*Supplied material*
%%
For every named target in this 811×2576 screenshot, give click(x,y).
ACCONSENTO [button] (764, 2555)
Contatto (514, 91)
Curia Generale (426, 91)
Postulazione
%%
*What is being asked*
Restate each of the records exactly, leaving nothing out.

*Your response*
For every named target in this 811×2576 screenshot, give click(x,y).
ACCONSENTO [button] (764, 2555)
Contatto (514, 91)
Curia Generale (426, 91)
Postulazione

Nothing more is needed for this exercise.